Last Updated on July 30, 2021
Focus Features is celebrating 15 years of existence in style this summer, with a bevy of cool screenings and events that show love toward some of their prestige titles. Via partnerships with Rooftop Cinema Club and Alamo Drafthouse, Focus is showing the likes of SHAUN OF THE DEAD, EASTERN PROMISES, IN BRUGES, and ATONEMENT – to name a few – and showing them in fairly creative ways, giving audiences choice opportunities to revisit some of their favorite films in unique ways.
Case in point: Last weekend, Focus and Alamo set up a very ambitious event for hardcore fans of Michel Gondry’s ETERNAL SUNSHINE OF THE SPOTLESS MIND in Montauk, New York, where some of the film’s key moments take place. In addition to taking said fans to various of the film’s locations (including the large beachside house where Jim Carrey and Kate Winslet’s characters break in and help themselves), Focus set up a killer screening of the film inside Montauk’s famed Gurney’s restaurant, complete with complimentary food, drinks, sweaters and mattresses which enabled folks to stretch out in style. Originally, a screening of the film was supposed to take place outside on the beach, but unkind weather forced the event indoors. Not quite as magical, but still a very enjoyable way to take in Gondry’s bizarre dramady.
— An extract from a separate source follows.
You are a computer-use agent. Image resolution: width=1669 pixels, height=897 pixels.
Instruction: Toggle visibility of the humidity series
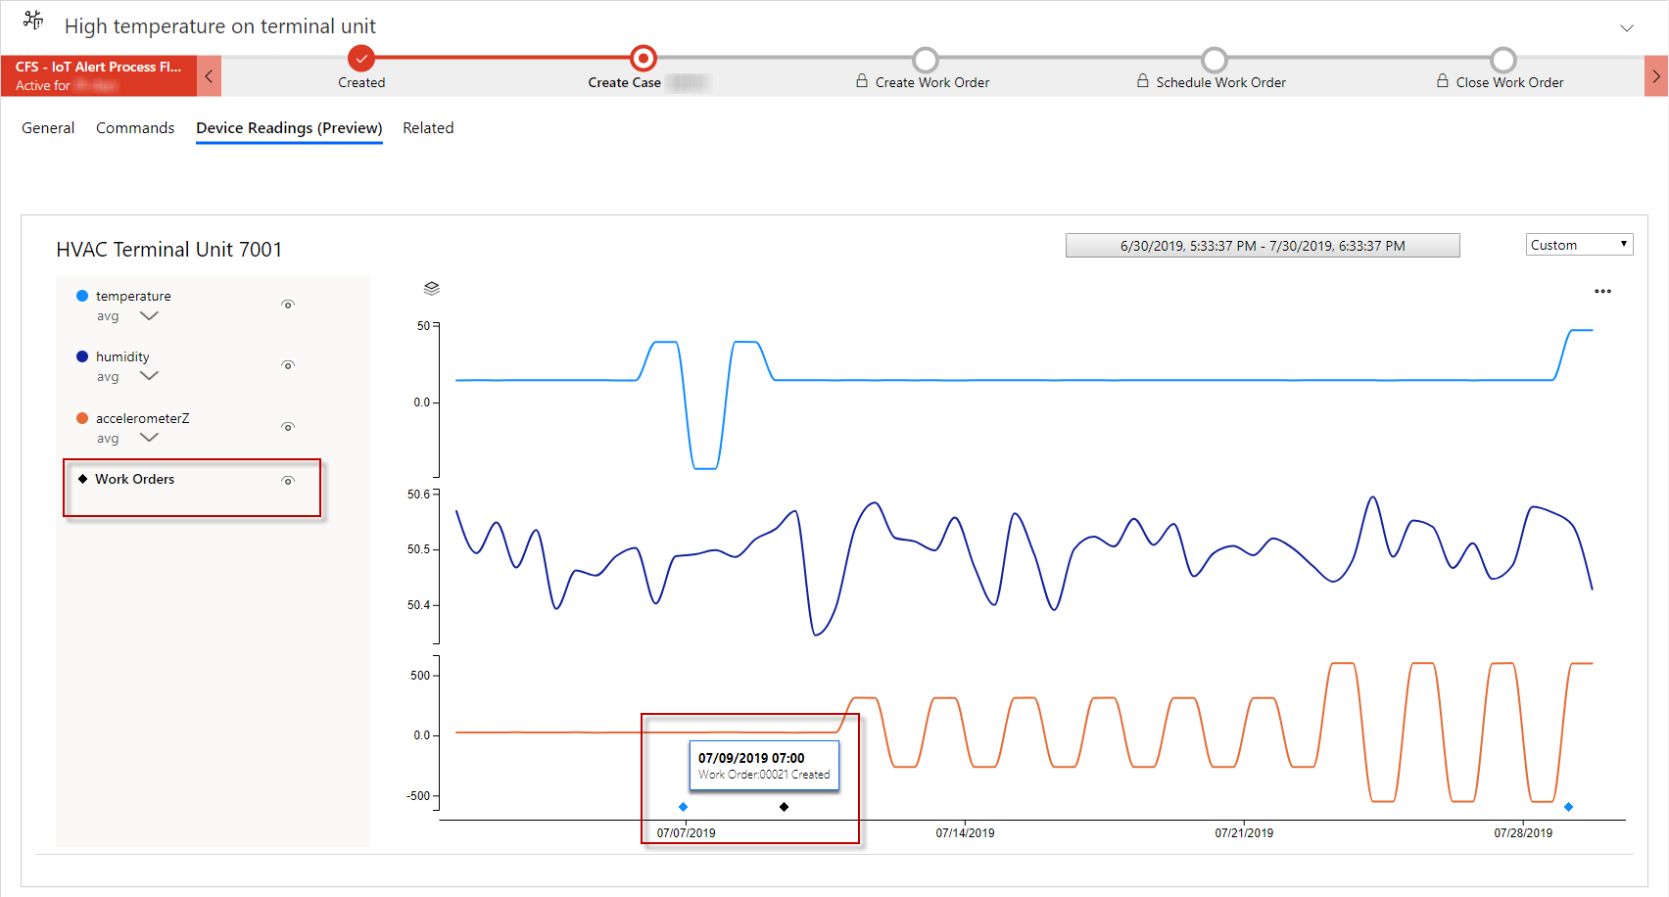tap(288, 365)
Focus and Alamo really treated their guests right, and that included a sumptuous buffet containing every possible meat and fish.
Every event screening should be so impressively-mounted.
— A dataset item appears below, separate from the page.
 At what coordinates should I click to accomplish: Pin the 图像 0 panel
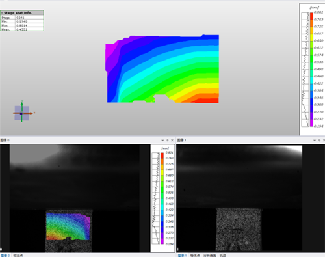(x=168, y=141)
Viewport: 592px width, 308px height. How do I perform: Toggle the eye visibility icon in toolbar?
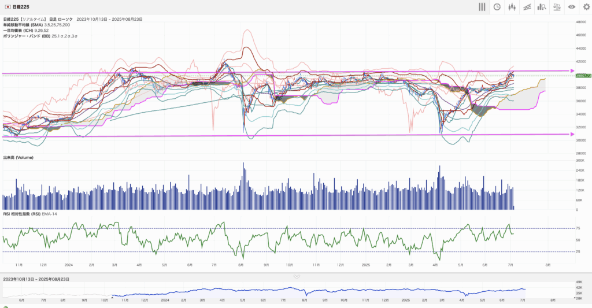tap(571, 7)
The movie itself is such an oddity. Truth be told, I hadn’t seen it in at least 10 years. I remembered the big moments and famous visuals – Jim Carrey floundering in an oversized sink, Mark Ruffalo and Kirsten Dunst dancing in their underwear over a sleeping Carrey, Carrey and Winslet laying on a frozen lake – but so much of it had escaped my memory – which I suppose is fitting for a movie about memories being snatched from you – that watching it in this setting was somewhat like watching it for the first time.
The film has a clever premise about a man named Joel (Carrey) who seeks to wipe out every last memory he has of his ex-girlfriend, the impulsive, outspoken Clementine (Kate Winslet). But the story is made all the more clever by how Charlie Kaufman’s script unfolds in a series of seemingly interlocking scenes that begin to take on the shape of a real-time dream. Or nightmare, if you prefer. I had never really thought of ETERNAL SUNSHINE as a horror film before, but in plenty of ways it surely is. The horror of a broken love affair is all too relatable for most, but when shoved into the skewed prism of Kaufman’s morbidly funny script and presented by Gondry with a disorienting, cinema verite spirit, we’re thrust fairly convincingly into one man’s head as he struggles to hide his one last good memory of his ex somewhere else in his jumbled brain. And it’s not the most fun place to be.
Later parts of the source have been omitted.